◆ **Material for the task**
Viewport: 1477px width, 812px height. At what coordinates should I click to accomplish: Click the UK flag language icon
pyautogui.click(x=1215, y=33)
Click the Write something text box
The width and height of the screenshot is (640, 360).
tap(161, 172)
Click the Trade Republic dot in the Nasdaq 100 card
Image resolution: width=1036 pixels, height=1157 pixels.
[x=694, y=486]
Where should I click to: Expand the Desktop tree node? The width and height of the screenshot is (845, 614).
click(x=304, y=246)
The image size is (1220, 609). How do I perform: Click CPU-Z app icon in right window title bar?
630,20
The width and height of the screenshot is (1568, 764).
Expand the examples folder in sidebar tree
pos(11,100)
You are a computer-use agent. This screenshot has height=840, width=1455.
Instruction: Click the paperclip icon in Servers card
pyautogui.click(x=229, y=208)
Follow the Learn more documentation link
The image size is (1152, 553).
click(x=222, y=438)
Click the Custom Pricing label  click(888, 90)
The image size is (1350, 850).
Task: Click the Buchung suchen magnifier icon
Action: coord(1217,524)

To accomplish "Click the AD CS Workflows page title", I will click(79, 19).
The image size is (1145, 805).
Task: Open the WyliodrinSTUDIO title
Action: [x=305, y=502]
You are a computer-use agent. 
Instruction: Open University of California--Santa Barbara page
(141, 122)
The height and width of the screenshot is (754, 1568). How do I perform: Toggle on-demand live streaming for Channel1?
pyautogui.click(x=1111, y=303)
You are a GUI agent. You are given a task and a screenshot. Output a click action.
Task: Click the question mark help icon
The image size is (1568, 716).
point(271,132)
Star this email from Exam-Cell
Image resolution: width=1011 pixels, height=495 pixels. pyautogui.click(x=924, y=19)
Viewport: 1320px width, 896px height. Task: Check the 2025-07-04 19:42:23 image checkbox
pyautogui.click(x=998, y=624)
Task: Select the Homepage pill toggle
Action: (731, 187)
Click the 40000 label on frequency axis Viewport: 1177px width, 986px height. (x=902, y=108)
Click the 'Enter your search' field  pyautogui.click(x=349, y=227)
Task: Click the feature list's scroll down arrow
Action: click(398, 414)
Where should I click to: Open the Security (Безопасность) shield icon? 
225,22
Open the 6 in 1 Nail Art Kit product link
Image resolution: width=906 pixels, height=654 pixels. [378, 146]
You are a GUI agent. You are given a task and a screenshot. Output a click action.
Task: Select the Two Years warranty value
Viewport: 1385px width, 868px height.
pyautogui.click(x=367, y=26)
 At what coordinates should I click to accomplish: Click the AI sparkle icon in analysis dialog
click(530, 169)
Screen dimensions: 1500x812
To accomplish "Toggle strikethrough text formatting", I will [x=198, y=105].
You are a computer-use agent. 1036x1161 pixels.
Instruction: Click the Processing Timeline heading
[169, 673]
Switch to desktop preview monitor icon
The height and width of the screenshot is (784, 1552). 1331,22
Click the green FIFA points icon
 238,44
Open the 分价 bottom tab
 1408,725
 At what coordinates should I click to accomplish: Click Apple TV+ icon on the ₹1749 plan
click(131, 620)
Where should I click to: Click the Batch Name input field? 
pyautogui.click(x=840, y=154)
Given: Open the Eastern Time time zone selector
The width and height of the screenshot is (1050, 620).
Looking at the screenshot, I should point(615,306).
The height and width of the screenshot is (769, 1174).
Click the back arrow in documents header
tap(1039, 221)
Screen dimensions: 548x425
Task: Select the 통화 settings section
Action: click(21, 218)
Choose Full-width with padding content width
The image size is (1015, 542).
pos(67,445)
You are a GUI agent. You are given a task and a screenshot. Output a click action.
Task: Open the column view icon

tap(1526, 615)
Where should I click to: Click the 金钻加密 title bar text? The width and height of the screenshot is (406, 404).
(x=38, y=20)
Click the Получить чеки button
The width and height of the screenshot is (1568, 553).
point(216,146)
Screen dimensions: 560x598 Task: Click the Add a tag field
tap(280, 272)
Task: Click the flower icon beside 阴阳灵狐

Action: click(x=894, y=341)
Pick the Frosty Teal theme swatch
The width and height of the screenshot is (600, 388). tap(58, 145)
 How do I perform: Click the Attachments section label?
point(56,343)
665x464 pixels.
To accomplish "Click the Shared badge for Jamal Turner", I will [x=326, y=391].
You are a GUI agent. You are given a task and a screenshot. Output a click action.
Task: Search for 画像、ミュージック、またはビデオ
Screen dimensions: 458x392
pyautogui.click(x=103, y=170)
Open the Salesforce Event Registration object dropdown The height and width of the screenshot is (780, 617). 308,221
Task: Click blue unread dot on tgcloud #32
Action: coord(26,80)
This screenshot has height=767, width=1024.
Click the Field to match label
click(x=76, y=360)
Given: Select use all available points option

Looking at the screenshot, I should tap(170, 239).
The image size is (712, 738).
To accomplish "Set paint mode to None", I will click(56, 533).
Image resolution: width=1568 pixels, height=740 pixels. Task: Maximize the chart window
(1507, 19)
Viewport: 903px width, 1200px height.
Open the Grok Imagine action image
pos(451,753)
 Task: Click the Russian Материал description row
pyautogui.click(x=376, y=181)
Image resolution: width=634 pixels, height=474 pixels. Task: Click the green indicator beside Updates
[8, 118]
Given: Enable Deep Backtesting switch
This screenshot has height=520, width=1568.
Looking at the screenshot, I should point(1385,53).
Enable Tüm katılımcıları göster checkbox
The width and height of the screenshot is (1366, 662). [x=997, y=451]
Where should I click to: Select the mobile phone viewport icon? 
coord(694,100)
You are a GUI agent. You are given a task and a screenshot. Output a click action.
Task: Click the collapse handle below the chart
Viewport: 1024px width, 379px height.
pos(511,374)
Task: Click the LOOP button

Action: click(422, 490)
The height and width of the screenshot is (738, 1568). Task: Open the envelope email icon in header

◆ **Exercise task**
Reproduce every one of the entries above word for word, keeping each line as it stands.

◆ **Full solution**
Viewport: 1477px width, 812px height. At what coordinates should I click to accomplish: Click the UK flag language icon
pyautogui.click(x=1215, y=33)
Click the Write something text box
The width and height of the screenshot is (640, 360).
tap(161, 172)
Click the Trade Republic dot in the Nasdaq 100 card
Image resolution: width=1036 pixels, height=1157 pixels.
[x=694, y=486]
Where should I click to: Expand the Desktop tree node? The width and height of the screenshot is (845, 614).
click(x=304, y=246)
The image size is (1220, 609). How do I perform: Click CPU-Z app icon in right window title bar?
630,20
The width and height of the screenshot is (1568, 764).
Expand the examples folder in sidebar tree
pos(11,100)
You are a computer-use agent. This screenshot has height=840, width=1455.
Instruction: Click the paperclip icon in Servers card
pyautogui.click(x=229, y=208)
Follow the Learn more documentation link
The image size is (1152, 553).
click(x=222, y=438)
Click the Custom Pricing label  click(888, 90)
The image size is (1350, 850).
Task: Click the Buchung suchen magnifier icon
Action: coord(1217,524)

To accomplish "Click the AD CS Workflows page title", I will click(79, 19).
The image size is (1145, 805).
Task: Open the WyliodrinSTUDIO title
Action: [x=305, y=502]
You are a computer-use agent. 
Instruction: Open University of California--Santa Barbara page
(141, 122)
The height and width of the screenshot is (754, 1568). How do I perform: Toggle on-demand live streaming for Channel1?
pyautogui.click(x=1111, y=303)
You are a GUI agent. You are given a task and a screenshot. Output a click action.
Task: Click the question mark help icon
The image size is (1568, 716).
point(271,132)
Star this email from Exam-Cell
Image resolution: width=1011 pixels, height=495 pixels. pyautogui.click(x=924, y=19)
Viewport: 1320px width, 896px height. Task: Check the 2025-07-04 19:42:23 image checkbox
pyautogui.click(x=998, y=624)
Task: Select the Homepage pill toggle
Action: (731, 187)
Click the 40000 label on frequency axis Viewport: 1177px width, 986px height. (x=902, y=108)
Click the 'Enter your search' field  pyautogui.click(x=349, y=227)
Task: Click the feature list's scroll down arrow
Action: click(398, 414)
Where should I click to: Open the Security (Безопасность) shield icon? 
225,22
Open the 6 in 1 Nail Art Kit product link
Image resolution: width=906 pixels, height=654 pixels. [378, 146]
You are a GUI agent. You are given a task and a screenshot. Output a click action.
Task: Select the Two Years warranty value
Viewport: 1385px width, 868px height.
pyautogui.click(x=367, y=26)
 At what coordinates should I click to accomplish: Click the AI sparkle icon in analysis dialog
click(530, 169)
Screen dimensions: 1500x812
To accomplish "Toggle strikethrough text formatting", I will [x=198, y=105].
You are a computer-use agent. 1036x1161 pixels.
Instruction: Click the Processing Timeline heading
[169, 673]
Switch to desktop preview monitor icon
The height and width of the screenshot is (784, 1552). 1331,22
Click the green FIFA points icon
 238,44
Open the 分价 bottom tab
 1408,725
 At what coordinates should I click to accomplish: Click Apple TV+ icon on the ₹1749 plan
click(131, 620)
Where should I click to: Click the Batch Name input field? 
pyautogui.click(x=840, y=154)
Given: Open the Eastern Time time zone selector
The width and height of the screenshot is (1050, 620).
Looking at the screenshot, I should point(615,306).
The height and width of the screenshot is (769, 1174).
Click the back arrow in documents header
tap(1039, 221)
Screen dimensions: 548x425
Task: Select the 통화 settings section
Action: click(21, 218)
Choose Full-width with padding content width
The image size is (1015, 542).
pos(67,445)
You are a GUI agent. You are given a task and a screenshot. Output a click action.
Task: Open the column view icon

tap(1526, 615)
Where should I click to: Click the 金钻加密 title bar text? The width and height of the screenshot is (406, 404).
(x=38, y=20)
Click the Получить чеки button
The width and height of the screenshot is (1568, 553).
point(216,146)
Screen dimensions: 560x598 Task: Click the Add a tag field
tap(280, 272)
Task: Click the flower icon beside 阴阳灵狐

Action: click(x=894, y=341)
Pick the Frosty Teal theme swatch
The width and height of the screenshot is (600, 388). tap(58, 145)
 How do I perform: Click the Attachments section label?
point(56,343)
665x464 pixels.
To accomplish "Click the Shared badge for Jamal Turner", I will [x=326, y=391].
You are a GUI agent. You are given a task and a screenshot. Output a click action.
Task: Search for 画像、ミュージック、またはビデオ
Screen dimensions: 458x392
pyautogui.click(x=103, y=170)
Open the Salesforce Event Registration object dropdown The height and width of the screenshot is (780, 617). 308,221
Task: Click blue unread dot on tgcloud #32
Action: coord(26,80)
This screenshot has height=767, width=1024.
Click the Field to match label
click(x=76, y=360)
Given: Select use all available points option

Looking at the screenshot, I should tap(170, 239).
The image size is (712, 738).
To accomplish "Set paint mode to None", I will click(56, 533).
Image resolution: width=1568 pixels, height=740 pixels. Task: Maximize the chart window
(1507, 19)
Viewport: 903px width, 1200px height.
Open the Grok Imagine action image
pos(451,753)
 Task: Click the Russian Материал description row
pyautogui.click(x=376, y=181)
Image resolution: width=634 pixels, height=474 pixels. Task: Click the green indicator beside Updates
[8, 118]
Given: Enable Deep Backtesting switch
This screenshot has height=520, width=1568.
Looking at the screenshot, I should point(1385,53).
Enable Tüm katılımcıları göster checkbox
The width and height of the screenshot is (1366, 662). [x=997, y=451]
Where should I click to: Select the mobile phone viewport icon? 
coord(694,100)
You are a GUI agent. You are given a task and a screenshot. Output a click action.
Task: Click the collapse handle below the chart
Viewport: 1024px width, 379px height.
pos(511,374)
Task: Click the LOOP button

Action: click(422, 490)
The height and width of the screenshot is (738, 1568). Task: Open the envelope email icon in header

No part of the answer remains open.